Had Grant obtained a writ of actual innocence, he would have been able to appeal to the Maryland Board of Public Works — composed of the governor, comptroller and treasurer — for some compensation for his lost years. But even then, there’s no guarantee he would get it.

Research by the Innocence Project Clinic at the University of Baltimore law school shows 19 exonerated people — people who obtained either a writ of actual innocence or a pardon from the Maryland governor — from 2004 to 2017. Only one received any compensation from the state during that time.


That bothers me, too.
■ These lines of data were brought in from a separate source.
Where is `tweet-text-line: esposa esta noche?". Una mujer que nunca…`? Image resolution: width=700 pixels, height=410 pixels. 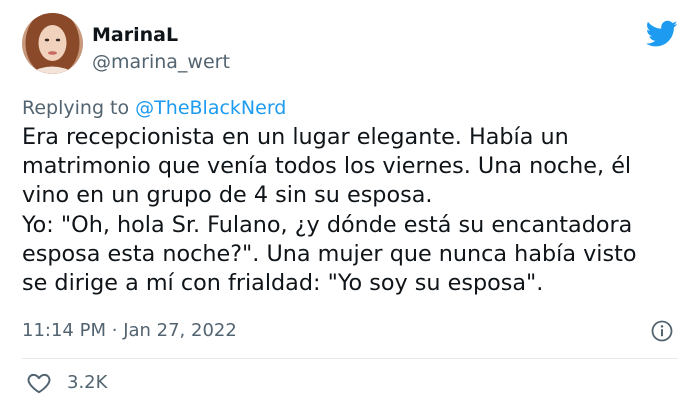 tweet-text-line: esposa esta noche?". Una mujer que nunca… is located at coordinates (330, 254).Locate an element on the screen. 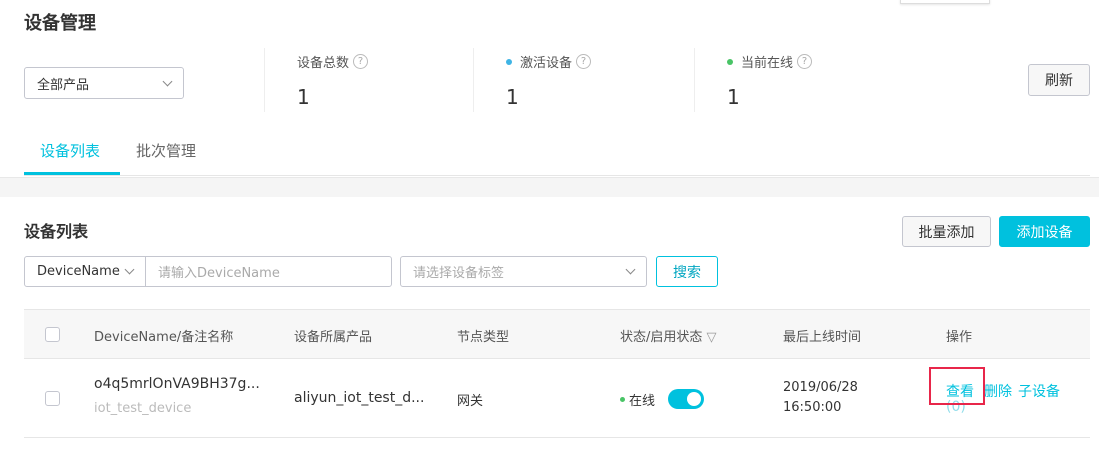 The width and height of the screenshot is (1099, 453). search-field-select: DeviceName is located at coordinates (85, 272).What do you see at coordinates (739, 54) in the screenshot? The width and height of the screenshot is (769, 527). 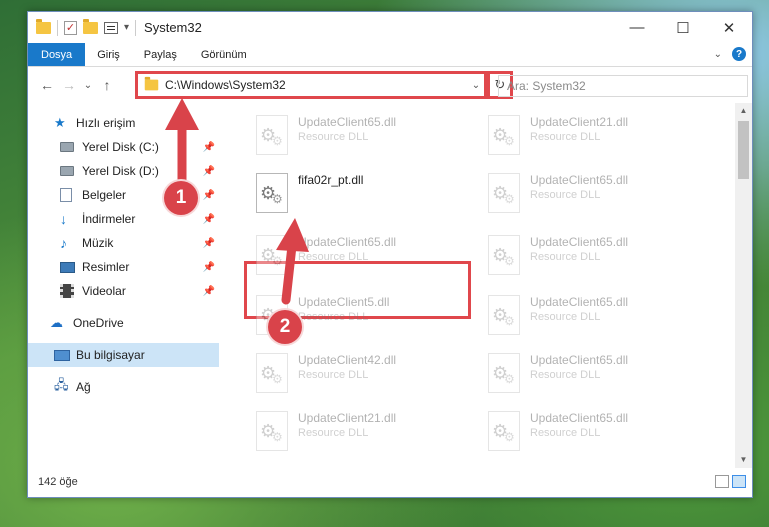 I see `help-icon: ?` at bounding box center [739, 54].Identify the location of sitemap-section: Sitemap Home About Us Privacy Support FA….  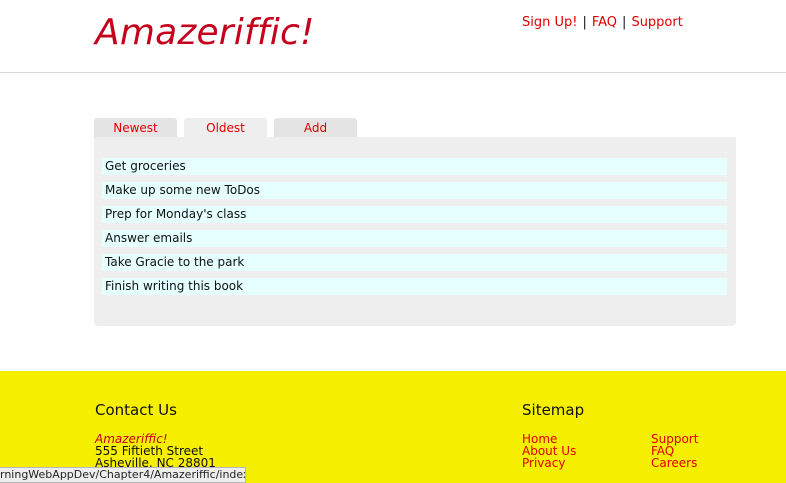
(652, 435).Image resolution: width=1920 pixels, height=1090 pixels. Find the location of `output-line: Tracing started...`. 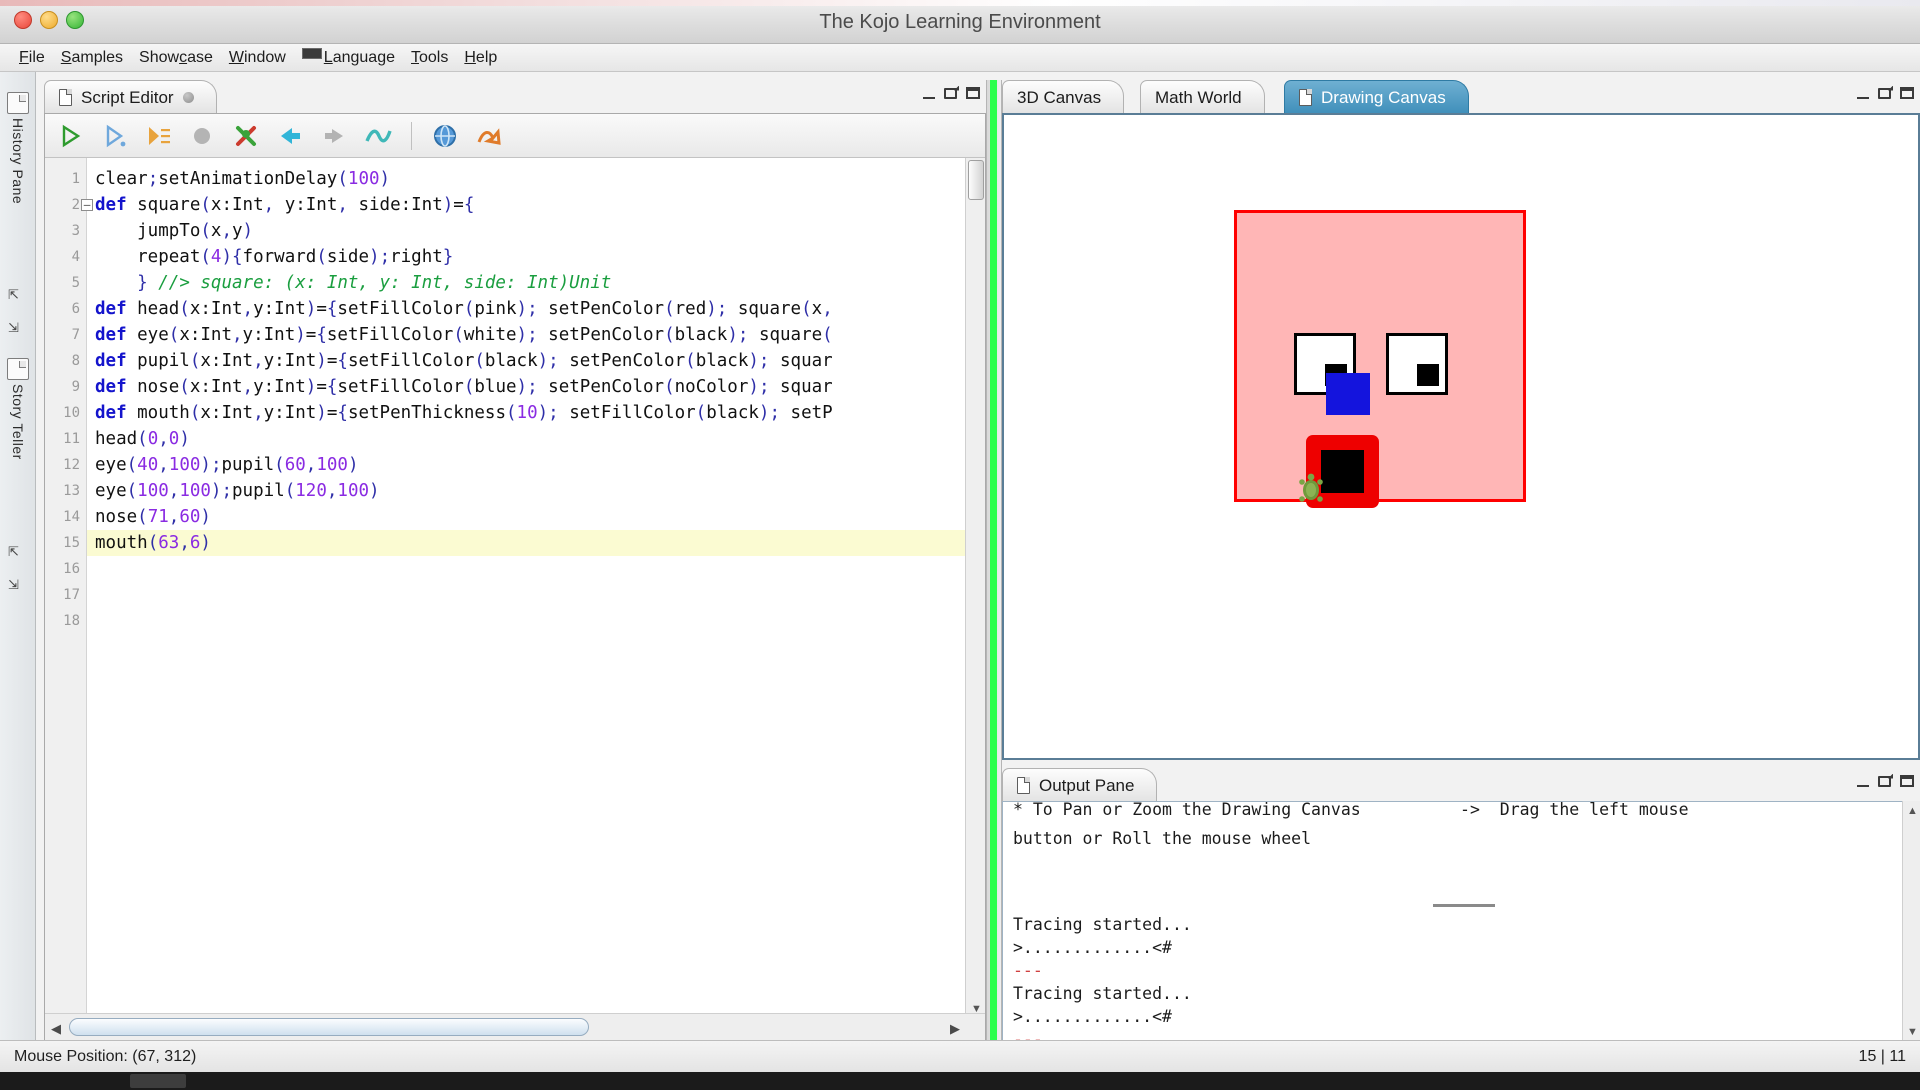

output-line: Tracing started... is located at coordinates (1102, 924).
If the state condemned an innocent person to prison, there ought to be some relief besides $50 and a bus ticket home, something to make the transition to freedom a little easier.

As for the parole process: If an inmate is eligible, and the parole commission thinks he has served long enough and no longer poses a threat to the public, he should be released. No politician should arbitrarily change the rules and block the commission’s recommendations.

Those issues came into clear focus with the Mark Grant case. Having finally been released, he thought he would be able to obtain a writ of actual innocence, then maybe ask the state for some compensation, even a few thousand dollars. But as Grant’s case demonstrates, getting the writ is tough, the path to it legally narrow.

So Grant’s hopes for even modest compensation for his 28 lost years have been dashed by a judge’s ruling he struggles to understand. How could students and professors at the law school be so convinced of his innocence yet unable to persuade a judge that he was wrongfully convicted? Grant gets angry at the memory of his late mother pulling $5,000 together to pay his trial attorney who, the judge’s ruling suggests, should have done a better job defending him in 1984.

But Grant also seems resigned to all this. He seems to be letting it go, or perhaps he’s merely benefiting from a discipline of low expectations.

Unless Gov. Larry Hogan were to take an interest in the case and pardon him, through his powers of clemency, Grant probably will never be officially free of the lingering question nor receive a dime from the state.

“Clemency is always about justice,” said Hutchins, who still believes in Grant’s innocence. “It’s a matter of recognizing when the arm of the state has reached too far.”

I sometimes do the math about Grant’s time in prison. I try to remember when I was 14 or 15, and try to imagine what it would have been like to go behind the walls-and-wire at that age, and stay there for the next 28 years. It’s not something that feels real, but it makes me respect what Grant has become — a guy who goes to work, who sends me photographs, who texts me amusing comments about the news of the day, with only the occasional gripe about the price of car repairs.

“I think about what might have been,” Grant says. “Would I have owned a house by now? Would I have been married, had a kid? I pondered those things when I was locked up. I know what I lost, what I’ll never get back.”

In one sense, Mark Grant should feel lucky, though I’ve never put it to him that way. Having been approved for parole, he is one of the few lifers who in recent decades actually got a governor to grant his release. In that regard, he’s better off than many other inmates who remain in prison despite advancing years and a recommendation for parole.

On the other hand, there are those 18 former prisoners who obtained a pardon or a writ of actual innocence over the last 15 years. They might not have received any compensation from the state, but they have been officially cleared of wrongdoing. They at least have that.